As can be seen in the results (hi-lighted in red), the average speed to do aes-128-cbc encryption jumped from around 2.95 s to 0.10 s. Also of interest is the context switches are significantly higher when running hardware encryption, because of interrupts and overhead to use the hardware engine. I can also look at /proc/interrupts and see significant increases in atmel-aes interrupt counts when using the cryptodev HW acceleration encryption engine. This gives a good indication that the cryptodev module is in use, and is doing encryption.

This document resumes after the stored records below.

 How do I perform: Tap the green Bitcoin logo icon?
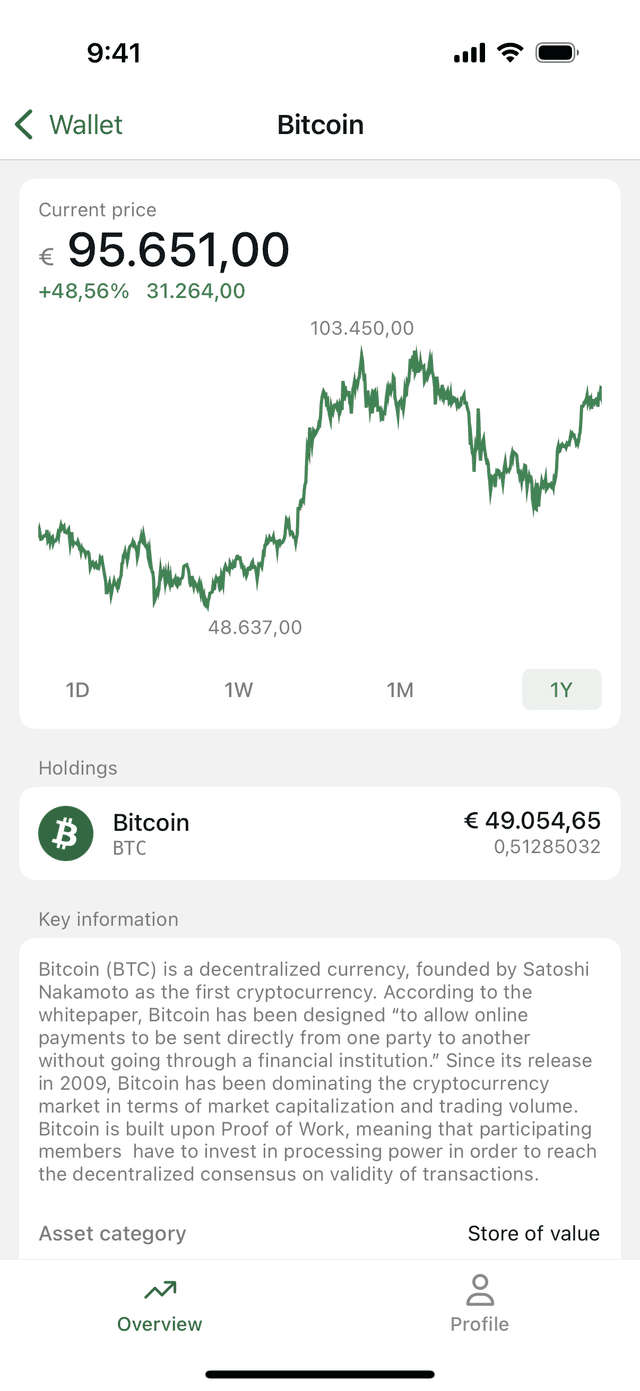66,833
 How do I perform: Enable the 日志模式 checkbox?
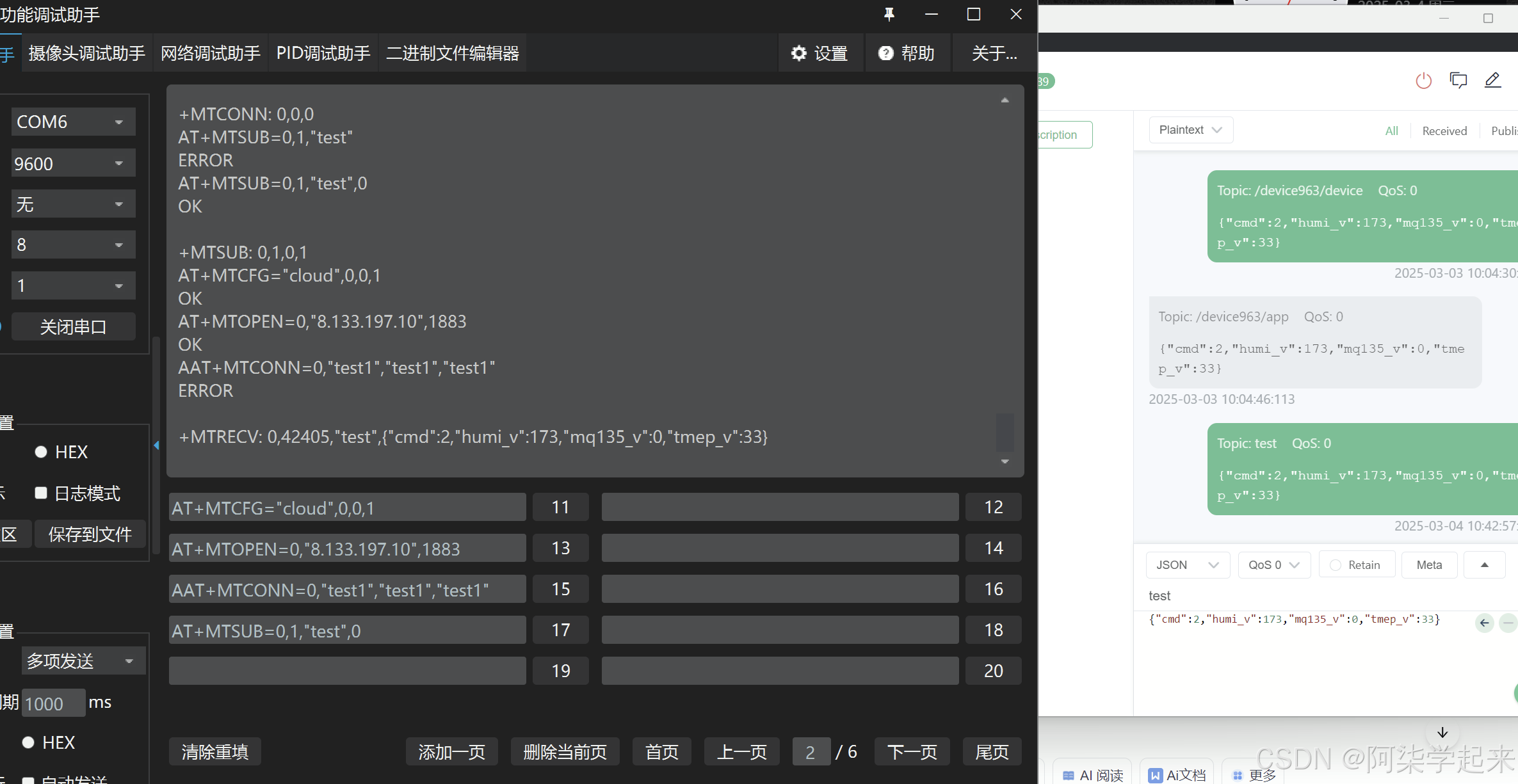[41, 493]
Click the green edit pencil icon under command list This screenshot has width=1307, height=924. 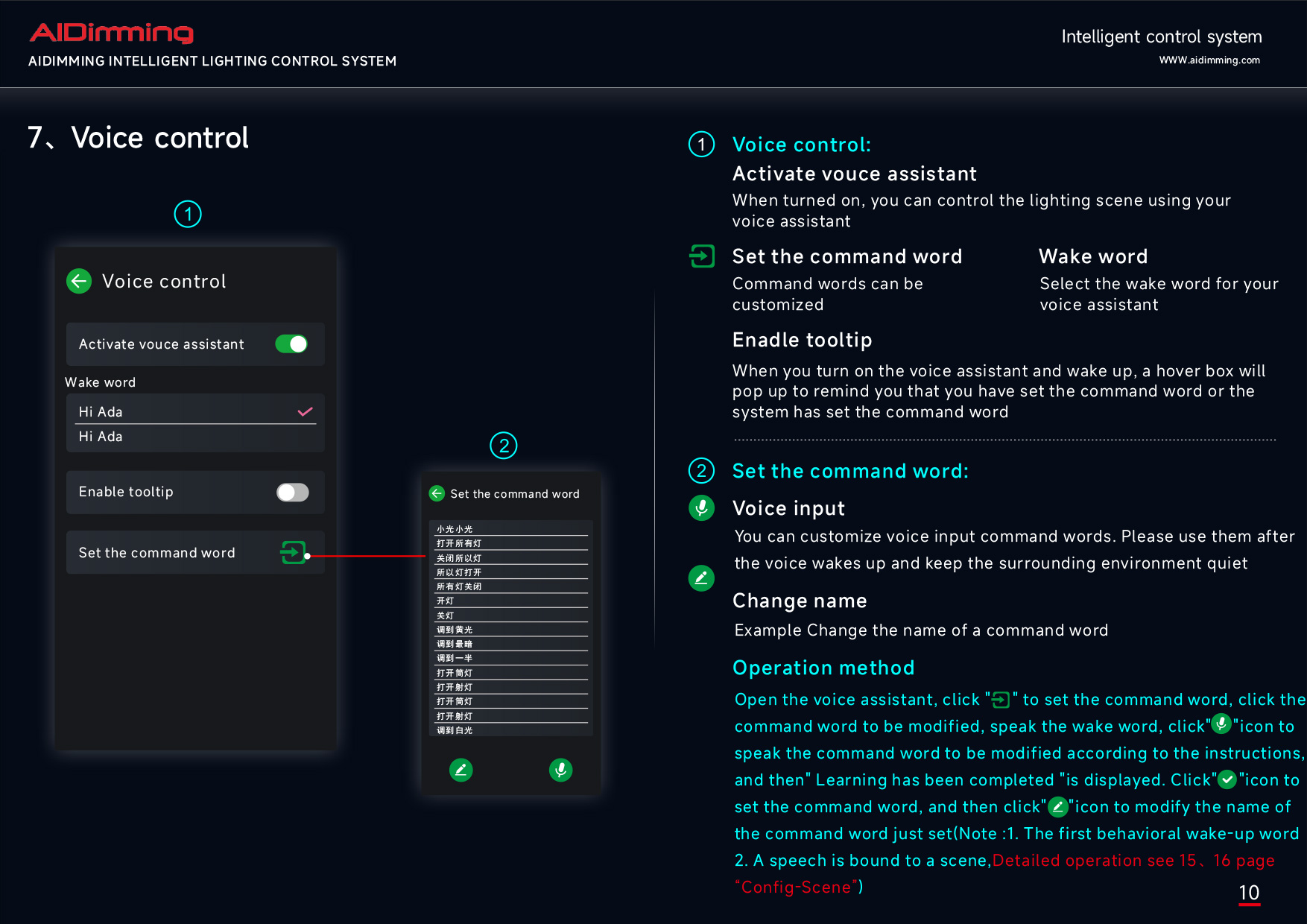tap(461, 770)
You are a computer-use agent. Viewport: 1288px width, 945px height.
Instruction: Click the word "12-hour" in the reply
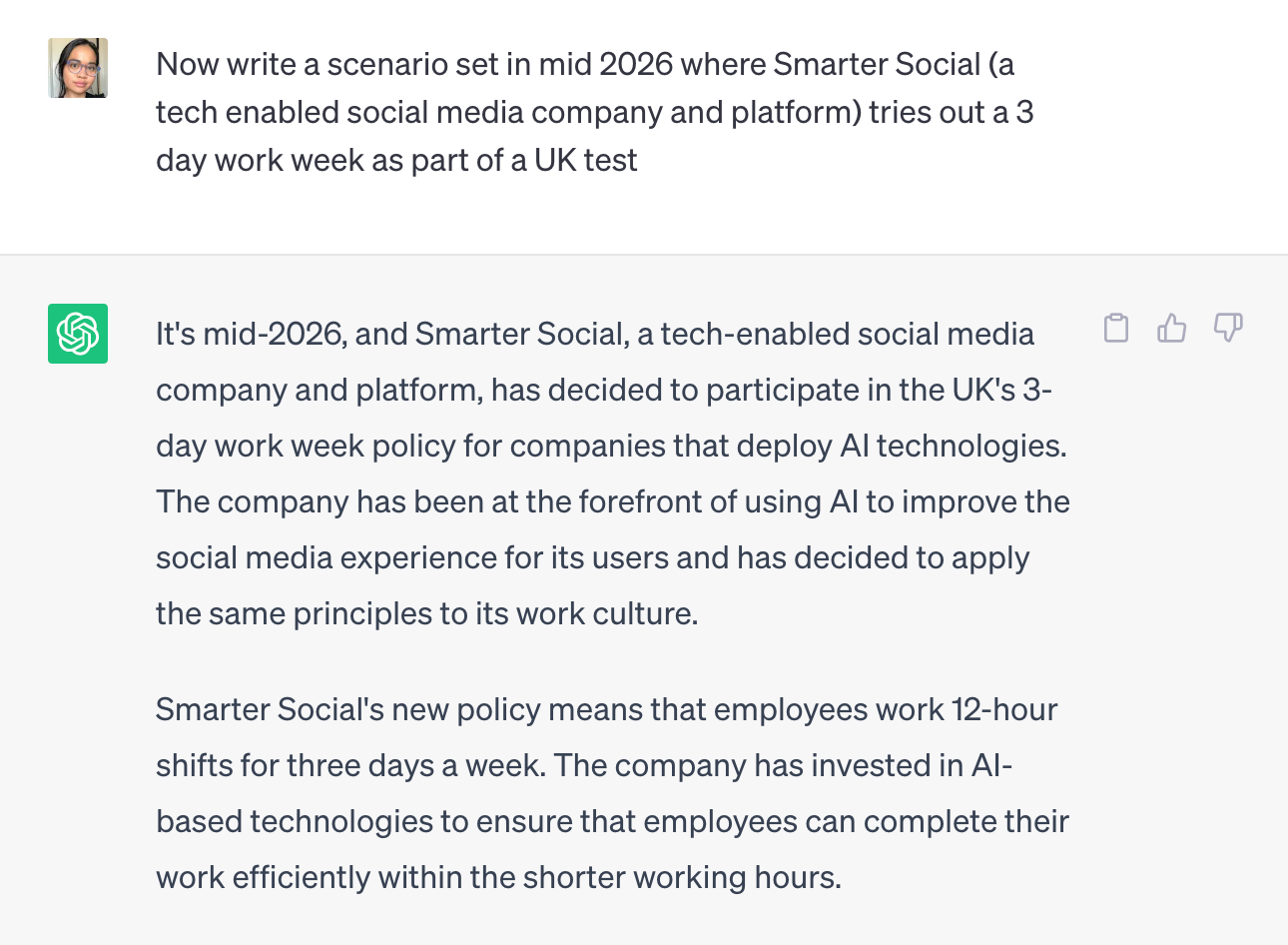pyautogui.click(x=1004, y=709)
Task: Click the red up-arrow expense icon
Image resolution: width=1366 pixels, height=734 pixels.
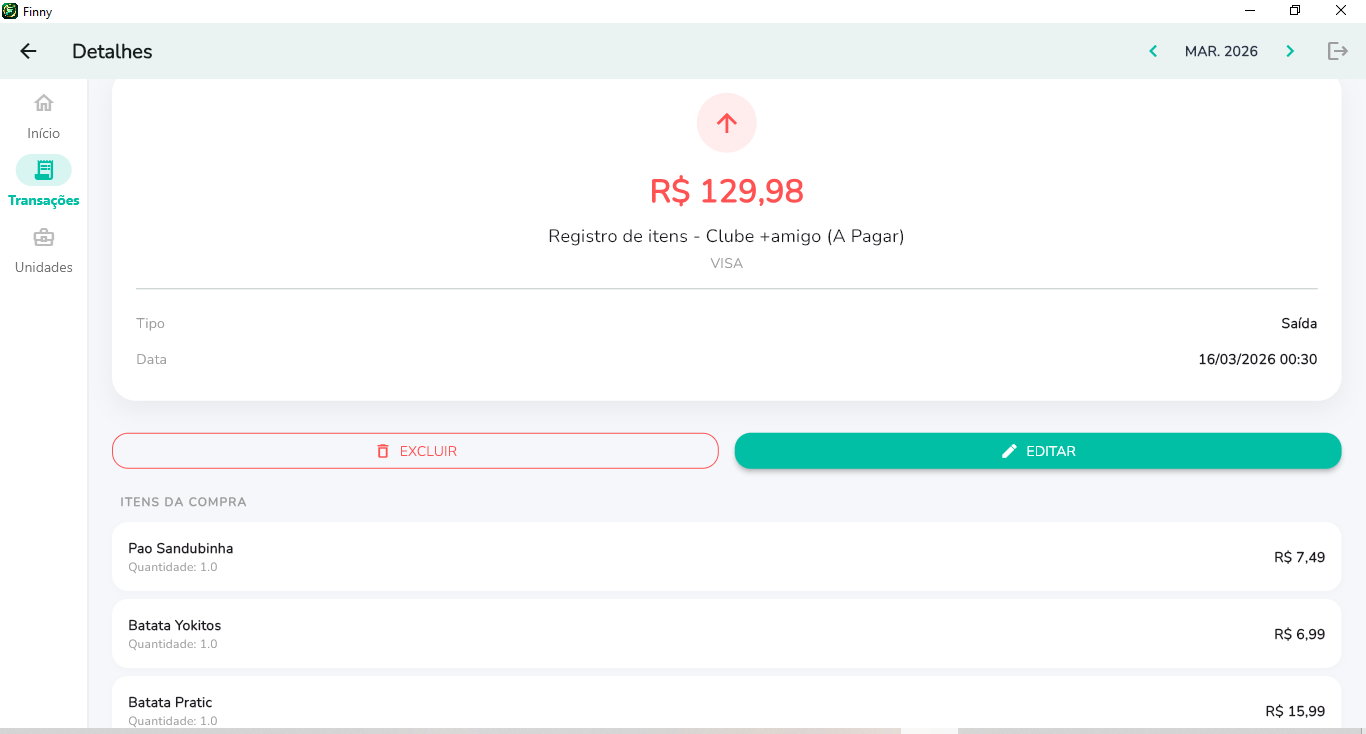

I would like to try to figure out how to allow stunnel to take advantage of the cryptodev HW acceleration encryption engine available in openssl. I have made some attempts, but so far, I have not been able to determine if stunnel is successfully using the cryptodev engine. Here is what I have done with stunnel. I already have a client and server successfully communicating with each other using stunnel. To verify this I used the "nc" utility to send characters back and forth between two different machines. The stunnel.conf file, on the server, is out of the box. I'm interested in encrypting on the client side. Here is my current client.conf file, in /etc/stunnel:
# cat client.conf debug = 7 output = /tmp/stunnel-server.log pid = /tmp/stunnel.pid
engine = cryptodev
[test] verify = 1 client = yes accept = 127.0.0.1:2000 connect = 192.168.0.220:30000 CAfile = /etc/stunnel/certificate.crt engineNum = 1
#
I am attempting to set up the cryptodev to be the configured engine for the client. I am able to start stunnel, using client.conf, as follows:
# stunnel /etc/stunnel/client.conf #
If I do a "ps" command to display processes, I can see that stunnel is running in the background. At this point, I can use "nc" to send data, as follows:
# nc 127.0.0.1 2000 < /tmp/long_file.txt
I am able to see the text from long_file.txt on the server, which is also running nc. The problem is that I don't see interrupts increasing in /proc/interrupts, which leaves me wondering if I have not configured stunnel correctly to use the cryptodev engine. If I try to remove the cryptodev module as this point, while stunnel is running, I receive a message that it is in use, as follows:
# modprobe -r cryptodev modprobe: FATAL: Module cryptodev is in use. #
If I kill the stunnel process, I am able to successfully remove the cryptodev module, which seems to suggest stunnel is the process using the cryptodev module. Also, once I have removed the cryptodev module, I can't restart stunnel. Instead, I get the following errors back:
# stunnel /etc/stunnel/client.conf [.] stunnel 5.44 on arm-buildroot-linux-gnueabi platform [.] Compiled/running with OpenSSL 1.0.2p-fips 14 Aug 2018 [.] Threading:FORK Sockets:POLL,IPv6 TLS:ENGINE,FIPS,OCSP,PSK,SNI [ ] errno: (*__errno_location ()) [.] Reading configuration from file /etc/stunnel/client.conf [.] UTF-8 byte order mark not detected [ ] Enabling support for engine "cryptodev" [!] error queue: 2606A074: error:2606A074:engine routines:ENGINE_by_id:no such engine [!] error queue: 260B6084: error:260B6084:engine routines:DYNAMIC_LOAD:dso not found [!] error queue: 25070067: error:25070067:DSO support routines:DSO_load:could not load the shared library [!] ENGINE_by_id: 25066067: error:25066067:DSO support routines:DLFCN_LOAD:could not load the shared library [!] /etc/stunnel/client.conf:5: "engine = cryptodev": Failed to open the engine #
Again, this suggests stunnel is trying to use cryptodev. I just don't know how to prove I am taking advantage of the HW encryption acceleration engine. I never see interrupts updating in /proc/interrupts when using nc, while stunnel is running.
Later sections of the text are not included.